Through the noise a still small voice
wells up, my soul reviving.
Hello, friends, and welcome to the twentieth week of Ordinary Time.
I have a (mildly relevant) question for you: Do you drink tea?
I do, and sometimes I get great enjoyment from the quotes included on the little tag attached to the tea bag. Sometimes they’re funny or wise or confusing. Sometimes they help inform my sabbath practice:
Nature does not hurry, yet everything is accomplished. -Lao Tzu
If I’m being honest, half the reason I enjoy tea so much is because it invites me into a more relaxed mindset than the one that drives me through most days. The morning may involve a lot of coffee, but my evenings often wind down with the teapot whistling and mint or echinacea steam rising from my cup.
Tea-tag wisdom aside, learning to practice the Sabbath is an ongoing and difficult process, and one in which I find myself becoming increasingly connected to the earth. Weather permitting, I try to take a walk outside and enjoy the world around me. It strikes me that most creatures do what is necessary for survival and then rest, moving at the pace of bodily rhythms rather than the ticking clock. Nature is not rushed because it seeks only what is necessary. I, on the other hand, run between class and work and meals made with (less-than-sustainable) ramen. My life is a bizarre cycle of coffee, go, go, go, laugh a little, read a lot, tea, sleep, repeat! Throw in a couple paychecks, some bills, and the month is all wrapped up. Why do I run around this way? Perhaps I’ve been told that life is not about having time, but about having things. If I do well in school, then I get a good job, then I make a decent amount of money, then I can buy what I want, which will make me feel happy and satisfied. With this worldview, I will never be done.

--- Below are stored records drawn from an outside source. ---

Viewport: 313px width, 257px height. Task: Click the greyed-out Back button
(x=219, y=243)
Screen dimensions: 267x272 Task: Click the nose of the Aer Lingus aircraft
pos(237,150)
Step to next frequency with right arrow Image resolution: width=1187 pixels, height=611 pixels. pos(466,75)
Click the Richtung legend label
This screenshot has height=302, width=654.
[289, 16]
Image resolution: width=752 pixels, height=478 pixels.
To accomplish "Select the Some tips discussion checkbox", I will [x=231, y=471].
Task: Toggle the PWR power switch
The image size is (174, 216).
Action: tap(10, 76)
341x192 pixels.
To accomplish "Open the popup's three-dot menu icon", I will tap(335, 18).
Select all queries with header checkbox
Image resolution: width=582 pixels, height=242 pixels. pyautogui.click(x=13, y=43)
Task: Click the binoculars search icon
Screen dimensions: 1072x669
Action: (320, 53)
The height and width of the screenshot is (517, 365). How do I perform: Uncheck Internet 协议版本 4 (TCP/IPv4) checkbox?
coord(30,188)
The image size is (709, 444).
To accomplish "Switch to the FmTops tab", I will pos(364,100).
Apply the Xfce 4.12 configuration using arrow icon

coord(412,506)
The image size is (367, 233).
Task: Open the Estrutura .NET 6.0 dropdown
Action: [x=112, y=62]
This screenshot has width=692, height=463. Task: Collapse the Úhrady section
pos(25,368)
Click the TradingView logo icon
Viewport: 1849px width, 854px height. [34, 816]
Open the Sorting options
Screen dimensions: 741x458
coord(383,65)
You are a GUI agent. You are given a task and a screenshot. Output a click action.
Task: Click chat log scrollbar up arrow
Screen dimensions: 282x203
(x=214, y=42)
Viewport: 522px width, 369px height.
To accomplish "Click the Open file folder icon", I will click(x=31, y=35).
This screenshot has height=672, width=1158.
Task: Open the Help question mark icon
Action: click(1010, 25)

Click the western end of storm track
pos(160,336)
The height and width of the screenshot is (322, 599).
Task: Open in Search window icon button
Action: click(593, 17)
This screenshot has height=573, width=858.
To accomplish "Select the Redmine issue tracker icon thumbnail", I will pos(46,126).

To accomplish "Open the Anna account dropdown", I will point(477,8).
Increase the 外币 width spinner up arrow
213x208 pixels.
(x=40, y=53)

The unfortunate reality is that this way of living distracts me from both the impacts of my lifestyle on the world around me and also the presence of God in my life. An important part of my Sabbaths in recent months has been remaining outside the economy for a full twenty-four hours. On the Sabbath, I don’t buy anything and I don’t do anything for which I will be paid. I’ve been slowly learning how much it matters to cease from consumption. Taking a day off from the marketplace not only allows others to have a day off, but allows the earth to take a break. It creates a time in which our neighbors and the earth are not seen as objects to meet our needs, but as dignified parts of God’s creation. Leviticus 26 tells us that if we don’t obey the commandments given to us, we will be exiled from the land until the earth has had its Sabbath rest, the rest which we denied it in our time living there. The rhythms God built into creation invite us to cease not only from work but from extracting work from other people and living things. As I allow myself, my neighbor and the soil to rest, I encounter a stillness pregnant with the presence of God in ways that I do not during the loud rush of the week. Here, on a day blessed by God and made holy through unhurried living, we are renewed and refreshed.